Durante los últimos treinta años de su vida, Albert Einstein fue progresivamente aislándose de la vanguardia científica de su época y enfrascándose en la búsqueda personal de una teoría del campo unificado que diera cuenta global de las dos interacciones conocidas por entonces -la gravitatoria y la electromagnética- y constituyera un marco fundamental en el que encontrar la explicación para cualquier fenómeno físico [1]. Visto en retrospectiva, su empeño se nos antoja hoy trágicamente condenado al fracaso por dos motivos principales. En primer lugar, el genio de la Relatividad no contemplaba en sus esquemas dos interacciones adicionales -las fuerzas nucleares fuerte y débil- que aún estaban por descubrir y que deben de ser tenidas en cuenta. En segundo lugar, Einstein formulaba sus ideas renegando, por convencimientos filosóficos personales, de la mecánica cuántica, una teoría que él ayudó a fundar y que hoy se ha revelado como insustituible en la descripción de los fenómenos físicos a nivel fundamental.

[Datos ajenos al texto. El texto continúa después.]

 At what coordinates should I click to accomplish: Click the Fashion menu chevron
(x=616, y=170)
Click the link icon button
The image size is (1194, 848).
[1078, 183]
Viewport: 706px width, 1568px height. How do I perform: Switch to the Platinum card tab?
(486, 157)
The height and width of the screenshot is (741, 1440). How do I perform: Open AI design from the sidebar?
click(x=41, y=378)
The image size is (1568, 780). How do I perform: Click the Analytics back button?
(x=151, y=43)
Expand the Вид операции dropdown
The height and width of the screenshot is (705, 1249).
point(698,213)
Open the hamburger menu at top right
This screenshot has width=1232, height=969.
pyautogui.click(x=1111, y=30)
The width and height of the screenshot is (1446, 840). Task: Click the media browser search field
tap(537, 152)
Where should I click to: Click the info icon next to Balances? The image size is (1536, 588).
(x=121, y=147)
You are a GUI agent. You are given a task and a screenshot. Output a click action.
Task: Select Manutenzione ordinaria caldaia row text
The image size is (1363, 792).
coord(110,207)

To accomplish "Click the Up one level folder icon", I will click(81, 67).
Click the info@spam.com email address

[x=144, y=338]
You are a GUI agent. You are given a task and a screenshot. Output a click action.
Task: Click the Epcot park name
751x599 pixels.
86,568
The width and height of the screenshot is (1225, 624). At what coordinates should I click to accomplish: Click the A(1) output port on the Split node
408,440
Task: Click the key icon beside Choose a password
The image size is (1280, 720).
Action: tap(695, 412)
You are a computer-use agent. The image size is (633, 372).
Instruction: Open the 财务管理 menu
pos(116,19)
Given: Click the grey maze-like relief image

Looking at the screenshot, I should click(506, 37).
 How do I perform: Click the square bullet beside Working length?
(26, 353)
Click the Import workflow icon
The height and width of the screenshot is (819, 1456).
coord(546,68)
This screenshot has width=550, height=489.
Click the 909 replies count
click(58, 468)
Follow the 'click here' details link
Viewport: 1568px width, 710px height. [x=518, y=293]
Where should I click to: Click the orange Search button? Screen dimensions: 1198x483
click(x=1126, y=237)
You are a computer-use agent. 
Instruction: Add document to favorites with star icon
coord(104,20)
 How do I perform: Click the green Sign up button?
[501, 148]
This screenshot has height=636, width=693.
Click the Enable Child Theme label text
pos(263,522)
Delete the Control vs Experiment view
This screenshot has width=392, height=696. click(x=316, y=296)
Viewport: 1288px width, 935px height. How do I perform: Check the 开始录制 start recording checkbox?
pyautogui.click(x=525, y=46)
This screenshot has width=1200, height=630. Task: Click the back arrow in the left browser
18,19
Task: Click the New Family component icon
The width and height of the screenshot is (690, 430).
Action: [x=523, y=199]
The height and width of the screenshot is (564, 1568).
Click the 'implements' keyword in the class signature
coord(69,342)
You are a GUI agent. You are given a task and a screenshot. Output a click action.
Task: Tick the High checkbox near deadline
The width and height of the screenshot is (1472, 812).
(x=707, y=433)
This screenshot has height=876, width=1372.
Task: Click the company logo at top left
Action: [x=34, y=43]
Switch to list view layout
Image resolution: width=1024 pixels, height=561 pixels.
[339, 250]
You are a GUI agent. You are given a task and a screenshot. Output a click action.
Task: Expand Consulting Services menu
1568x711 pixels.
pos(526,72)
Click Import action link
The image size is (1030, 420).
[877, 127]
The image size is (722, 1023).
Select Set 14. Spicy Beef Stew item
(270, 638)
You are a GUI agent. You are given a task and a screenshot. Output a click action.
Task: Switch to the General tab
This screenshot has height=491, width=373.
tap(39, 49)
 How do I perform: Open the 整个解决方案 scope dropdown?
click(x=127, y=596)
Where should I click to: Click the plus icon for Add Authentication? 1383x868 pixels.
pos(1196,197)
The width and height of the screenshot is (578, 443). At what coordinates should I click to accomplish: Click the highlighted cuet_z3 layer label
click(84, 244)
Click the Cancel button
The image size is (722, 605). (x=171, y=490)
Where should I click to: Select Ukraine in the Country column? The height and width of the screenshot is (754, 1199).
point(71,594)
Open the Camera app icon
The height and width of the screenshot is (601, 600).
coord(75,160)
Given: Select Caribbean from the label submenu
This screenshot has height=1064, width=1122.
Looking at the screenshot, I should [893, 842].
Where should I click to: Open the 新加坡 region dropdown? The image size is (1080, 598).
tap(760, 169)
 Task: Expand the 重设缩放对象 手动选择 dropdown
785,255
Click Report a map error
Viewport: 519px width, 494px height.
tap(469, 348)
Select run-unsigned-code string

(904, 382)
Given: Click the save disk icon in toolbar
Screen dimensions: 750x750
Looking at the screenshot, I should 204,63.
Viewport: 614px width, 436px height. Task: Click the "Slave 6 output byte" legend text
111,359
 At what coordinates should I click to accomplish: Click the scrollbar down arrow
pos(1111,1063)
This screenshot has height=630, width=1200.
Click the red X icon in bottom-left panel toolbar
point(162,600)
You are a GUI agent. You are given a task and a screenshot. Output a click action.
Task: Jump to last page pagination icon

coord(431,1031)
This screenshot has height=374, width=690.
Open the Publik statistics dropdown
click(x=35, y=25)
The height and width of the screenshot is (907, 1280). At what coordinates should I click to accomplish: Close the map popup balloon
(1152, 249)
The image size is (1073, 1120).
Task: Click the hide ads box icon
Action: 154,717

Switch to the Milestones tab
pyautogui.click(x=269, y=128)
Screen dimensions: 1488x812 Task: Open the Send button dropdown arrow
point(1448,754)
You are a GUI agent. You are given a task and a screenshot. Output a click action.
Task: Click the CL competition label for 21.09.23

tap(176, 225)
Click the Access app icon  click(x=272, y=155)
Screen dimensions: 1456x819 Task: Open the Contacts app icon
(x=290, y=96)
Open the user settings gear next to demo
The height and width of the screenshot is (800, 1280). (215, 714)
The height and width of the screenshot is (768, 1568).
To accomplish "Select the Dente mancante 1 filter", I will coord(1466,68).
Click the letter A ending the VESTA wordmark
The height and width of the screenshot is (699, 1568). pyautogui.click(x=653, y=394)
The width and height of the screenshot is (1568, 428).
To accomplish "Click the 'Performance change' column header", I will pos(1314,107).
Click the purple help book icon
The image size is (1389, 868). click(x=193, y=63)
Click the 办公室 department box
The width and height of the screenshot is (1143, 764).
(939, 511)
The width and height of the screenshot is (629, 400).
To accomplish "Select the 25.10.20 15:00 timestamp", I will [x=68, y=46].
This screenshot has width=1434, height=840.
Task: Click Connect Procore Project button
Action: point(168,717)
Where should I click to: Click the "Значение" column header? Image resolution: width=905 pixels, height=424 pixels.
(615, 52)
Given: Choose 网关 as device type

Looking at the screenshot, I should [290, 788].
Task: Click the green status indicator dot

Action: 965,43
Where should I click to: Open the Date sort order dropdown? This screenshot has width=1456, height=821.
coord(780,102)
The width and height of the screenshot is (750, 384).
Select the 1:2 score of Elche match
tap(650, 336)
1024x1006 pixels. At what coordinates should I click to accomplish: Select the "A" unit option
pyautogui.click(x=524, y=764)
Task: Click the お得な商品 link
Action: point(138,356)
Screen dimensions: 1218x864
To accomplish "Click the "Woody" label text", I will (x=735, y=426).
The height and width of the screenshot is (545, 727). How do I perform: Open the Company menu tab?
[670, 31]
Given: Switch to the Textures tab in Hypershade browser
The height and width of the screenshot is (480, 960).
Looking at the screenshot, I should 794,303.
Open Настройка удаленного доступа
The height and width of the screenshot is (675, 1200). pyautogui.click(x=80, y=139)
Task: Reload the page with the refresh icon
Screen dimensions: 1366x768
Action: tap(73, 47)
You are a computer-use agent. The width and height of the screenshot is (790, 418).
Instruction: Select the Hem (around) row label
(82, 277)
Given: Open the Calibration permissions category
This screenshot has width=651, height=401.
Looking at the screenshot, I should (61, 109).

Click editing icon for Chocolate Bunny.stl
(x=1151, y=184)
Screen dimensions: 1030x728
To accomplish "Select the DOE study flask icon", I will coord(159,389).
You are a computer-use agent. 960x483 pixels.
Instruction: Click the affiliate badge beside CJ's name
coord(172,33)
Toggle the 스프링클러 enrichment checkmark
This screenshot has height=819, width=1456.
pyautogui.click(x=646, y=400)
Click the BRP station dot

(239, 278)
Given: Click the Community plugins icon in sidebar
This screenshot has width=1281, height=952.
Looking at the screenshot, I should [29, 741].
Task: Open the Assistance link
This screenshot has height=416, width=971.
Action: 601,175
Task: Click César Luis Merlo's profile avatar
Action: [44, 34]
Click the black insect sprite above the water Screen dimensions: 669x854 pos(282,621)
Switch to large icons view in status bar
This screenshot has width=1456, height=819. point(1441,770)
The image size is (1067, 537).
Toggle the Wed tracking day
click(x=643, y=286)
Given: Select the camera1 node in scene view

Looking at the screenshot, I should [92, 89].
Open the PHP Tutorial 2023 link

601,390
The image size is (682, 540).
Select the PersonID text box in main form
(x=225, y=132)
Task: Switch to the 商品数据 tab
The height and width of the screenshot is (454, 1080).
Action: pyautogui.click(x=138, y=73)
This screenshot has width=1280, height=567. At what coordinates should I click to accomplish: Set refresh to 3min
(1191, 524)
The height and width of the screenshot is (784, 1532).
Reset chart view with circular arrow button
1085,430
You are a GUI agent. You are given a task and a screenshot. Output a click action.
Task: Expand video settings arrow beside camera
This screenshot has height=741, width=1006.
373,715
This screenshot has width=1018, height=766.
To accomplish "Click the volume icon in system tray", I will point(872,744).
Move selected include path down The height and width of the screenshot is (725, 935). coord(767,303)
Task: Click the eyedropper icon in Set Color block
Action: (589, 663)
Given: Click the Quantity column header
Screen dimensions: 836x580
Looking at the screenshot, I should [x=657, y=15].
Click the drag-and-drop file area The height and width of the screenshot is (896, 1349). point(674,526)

A pesar de su fracaso y del recelo que el trabajo final de su carrera despertaba en otros físicos contemporáneos, lo cierto es que la búsqueda de Einstein acabó por inspirar a toda una generación de teóricos lanzados en la persecución de una teoría unificada de campos -más popularizada como Teoría del Todo– que se ha convertido en el Santo Grial de la física moderna. De hecho, actualmente se dispone de una teoría (más precisamente todo un conjunto de teorías) candidata a cumplir el viejo sueño de Albert: se trata de la Teoría de Cuerdas o Supercuerdas. En síntesis, lo que esta teoría propone es que la realidad esta constituida por unos objetos últimos que son unas diminutas cuerdas elementales cuyos diferentes estados de vibración dan lugar a las diversas partículas constituyentes de la materia o portadoras de fuerza, de manera similar a como vibraciones diferentes en una cuerda de guitarra dan lugar a las distintas notas musicales. Esta elegante idea de la sinfonía cósmica, además de contar aún con enormes dificultades de tipo técnico, carece de predicciones experimentales contrastadas, por lo que hoy día aún es más una elucubración matemática que una teoría científica en su pleno sentido. Ahora bien, incluso suponiendo que llegase a admitirse como verdadera, resulta que esta teoría ya parece decepcionante a muchos físicos que esperaban de ella un marco único y coherente del que todas las propiedades de las partículas conocidas pudieran deducirse de manera inequívoca. En lugar de eso, lo que la teoría sugiere es algo llamado «paisaje de la teoría de cuerdas»: una diversidad enorme de leyes físicas que hace pensar que el nuestro es sólo uno entre una multitud posible de universos, en el que los valores de las constantes físicas resultan casualmente compatibles con el desarrollo de la vida.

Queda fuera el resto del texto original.